| Assignment |
Each line of the listing below must be returned exactly.

########

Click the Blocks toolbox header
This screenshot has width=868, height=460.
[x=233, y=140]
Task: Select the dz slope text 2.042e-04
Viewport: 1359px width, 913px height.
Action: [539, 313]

########

| Task output |
Click the Blocks toolbox header
This screenshot has width=868, height=460.
[x=233, y=140]
Task: Select the dz slope text 2.042e-04
Viewport: 1359px width, 913px height.
Action: [539, 313]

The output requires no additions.